The takeaway from these are that cost inflation has peaked, and even if the Chinese market stagnates, the company can grow (and is doing so) by taking market share from competitors. Still, the company told investors it expects the number of newborns to grow in CY24 overall.

 

So will the years ahead be better for A2 Milk?

It is aspiring for ~$2bn in revenue by FY26 and to have low to mid single digit growth in FY24. So FY25 will have to be a big year for the company to meet this goal. A2 Milk’s management has admitted this goal might not be achieved until FY27, without formally withdrawing its initial FY26 target.
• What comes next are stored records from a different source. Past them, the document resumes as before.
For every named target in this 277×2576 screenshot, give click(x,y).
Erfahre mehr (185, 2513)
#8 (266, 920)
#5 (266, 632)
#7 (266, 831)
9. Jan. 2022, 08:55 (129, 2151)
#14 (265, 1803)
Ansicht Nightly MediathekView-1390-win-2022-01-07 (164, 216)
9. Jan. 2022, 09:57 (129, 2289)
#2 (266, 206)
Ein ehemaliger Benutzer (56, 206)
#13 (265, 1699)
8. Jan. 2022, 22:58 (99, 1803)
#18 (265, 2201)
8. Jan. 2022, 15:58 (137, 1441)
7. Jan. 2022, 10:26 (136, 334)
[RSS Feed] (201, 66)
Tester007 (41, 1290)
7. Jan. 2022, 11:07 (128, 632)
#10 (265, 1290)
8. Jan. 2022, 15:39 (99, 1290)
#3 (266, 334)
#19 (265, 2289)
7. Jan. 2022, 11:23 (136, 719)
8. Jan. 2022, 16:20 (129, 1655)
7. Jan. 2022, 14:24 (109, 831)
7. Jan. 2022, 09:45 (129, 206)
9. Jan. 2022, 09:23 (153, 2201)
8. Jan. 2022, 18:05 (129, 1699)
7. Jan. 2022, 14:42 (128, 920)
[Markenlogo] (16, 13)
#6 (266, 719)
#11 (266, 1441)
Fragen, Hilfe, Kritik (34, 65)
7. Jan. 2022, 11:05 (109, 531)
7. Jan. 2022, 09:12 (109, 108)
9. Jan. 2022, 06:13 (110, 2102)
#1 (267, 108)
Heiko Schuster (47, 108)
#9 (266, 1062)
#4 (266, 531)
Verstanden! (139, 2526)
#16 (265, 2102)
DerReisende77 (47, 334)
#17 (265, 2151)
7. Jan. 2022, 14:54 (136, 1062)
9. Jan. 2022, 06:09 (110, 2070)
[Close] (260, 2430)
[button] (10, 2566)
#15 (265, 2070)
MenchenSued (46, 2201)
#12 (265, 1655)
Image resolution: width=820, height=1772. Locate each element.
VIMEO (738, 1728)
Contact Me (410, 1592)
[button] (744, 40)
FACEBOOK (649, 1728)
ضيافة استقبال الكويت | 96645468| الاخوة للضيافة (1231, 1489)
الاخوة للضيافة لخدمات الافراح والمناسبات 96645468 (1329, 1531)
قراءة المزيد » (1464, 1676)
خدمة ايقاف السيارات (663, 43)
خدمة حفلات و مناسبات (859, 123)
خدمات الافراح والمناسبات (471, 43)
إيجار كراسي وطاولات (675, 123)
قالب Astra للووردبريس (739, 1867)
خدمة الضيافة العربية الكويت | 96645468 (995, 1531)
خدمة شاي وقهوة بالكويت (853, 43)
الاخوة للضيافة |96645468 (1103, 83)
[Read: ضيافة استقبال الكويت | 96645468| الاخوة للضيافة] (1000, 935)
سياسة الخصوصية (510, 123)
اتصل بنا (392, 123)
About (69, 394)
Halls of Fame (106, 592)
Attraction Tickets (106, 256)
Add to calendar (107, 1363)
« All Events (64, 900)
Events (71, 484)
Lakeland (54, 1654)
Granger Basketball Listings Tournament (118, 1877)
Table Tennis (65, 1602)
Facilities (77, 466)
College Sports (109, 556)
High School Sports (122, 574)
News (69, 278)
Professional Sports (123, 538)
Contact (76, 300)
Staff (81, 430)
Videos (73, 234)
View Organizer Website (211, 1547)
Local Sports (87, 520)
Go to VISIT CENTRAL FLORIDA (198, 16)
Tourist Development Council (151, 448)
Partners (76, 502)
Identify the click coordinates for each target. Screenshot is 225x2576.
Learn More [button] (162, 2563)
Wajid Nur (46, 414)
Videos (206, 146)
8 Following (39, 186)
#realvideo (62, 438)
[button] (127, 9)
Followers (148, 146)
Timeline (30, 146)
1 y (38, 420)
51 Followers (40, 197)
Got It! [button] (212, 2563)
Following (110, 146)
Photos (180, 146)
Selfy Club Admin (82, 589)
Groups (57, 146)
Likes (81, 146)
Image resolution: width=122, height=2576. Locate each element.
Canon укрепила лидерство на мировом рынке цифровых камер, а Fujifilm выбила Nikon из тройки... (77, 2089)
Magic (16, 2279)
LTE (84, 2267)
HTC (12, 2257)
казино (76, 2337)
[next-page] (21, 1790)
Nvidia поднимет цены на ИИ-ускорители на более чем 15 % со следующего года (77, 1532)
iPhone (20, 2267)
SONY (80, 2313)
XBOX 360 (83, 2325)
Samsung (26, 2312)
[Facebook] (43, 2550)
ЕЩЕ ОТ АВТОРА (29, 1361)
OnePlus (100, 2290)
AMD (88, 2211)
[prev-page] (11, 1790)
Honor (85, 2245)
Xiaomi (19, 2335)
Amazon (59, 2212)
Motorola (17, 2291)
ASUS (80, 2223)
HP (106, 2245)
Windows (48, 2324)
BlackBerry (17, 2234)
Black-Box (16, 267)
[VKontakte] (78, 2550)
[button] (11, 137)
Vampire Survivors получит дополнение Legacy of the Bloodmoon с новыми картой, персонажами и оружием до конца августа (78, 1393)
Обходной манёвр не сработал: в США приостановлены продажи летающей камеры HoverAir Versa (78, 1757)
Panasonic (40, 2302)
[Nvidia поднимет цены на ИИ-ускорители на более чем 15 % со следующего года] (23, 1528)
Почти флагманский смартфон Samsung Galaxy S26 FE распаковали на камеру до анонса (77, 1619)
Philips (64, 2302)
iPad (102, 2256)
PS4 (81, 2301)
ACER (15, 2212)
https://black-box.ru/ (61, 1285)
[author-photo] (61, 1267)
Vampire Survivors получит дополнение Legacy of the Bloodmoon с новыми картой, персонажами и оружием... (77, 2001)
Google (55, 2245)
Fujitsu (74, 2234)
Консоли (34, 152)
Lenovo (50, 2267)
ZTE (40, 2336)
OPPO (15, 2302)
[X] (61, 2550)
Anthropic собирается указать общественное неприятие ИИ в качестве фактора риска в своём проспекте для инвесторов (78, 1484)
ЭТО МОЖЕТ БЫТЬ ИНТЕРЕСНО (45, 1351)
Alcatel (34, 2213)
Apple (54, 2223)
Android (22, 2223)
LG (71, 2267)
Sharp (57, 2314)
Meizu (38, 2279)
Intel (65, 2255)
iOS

Analysts covering the stock expect the company to only surpass $2bn in revenue in FY28, although it will fall just short in FY27. Their mean target price is $6.07, a near 10% discount to the current share price. Nonetheless, analysts do expect profit growth from FY25 onwards after a flat FY24. Specifically, $173.5m in FY25, $202.4m in FY26 and $267.5m in FY27.

On the basis of these estimates, A2 Milk is trading at 27.2x P/E and 2.3x PEG for FY25, not cheap in our view. The first of these figures is well ahead of the ASX 200, and the second is well ahead of the 1x threshold over which a stock is considered overvalued relative to its growth.

 

So, is it time to buy A2 Milk shares?

We don’t think so at the moment. On one hand, its multiple are more reasonable than a few years ago, and the Chinese market opportunity is not completely gone. The other, investors need to realise that the company is different to what it was in 2019 and never will be again.

We think investors should wait until the company’s FY24 results (due in August 2024) where it will provide an update on its US endeavours and China sales.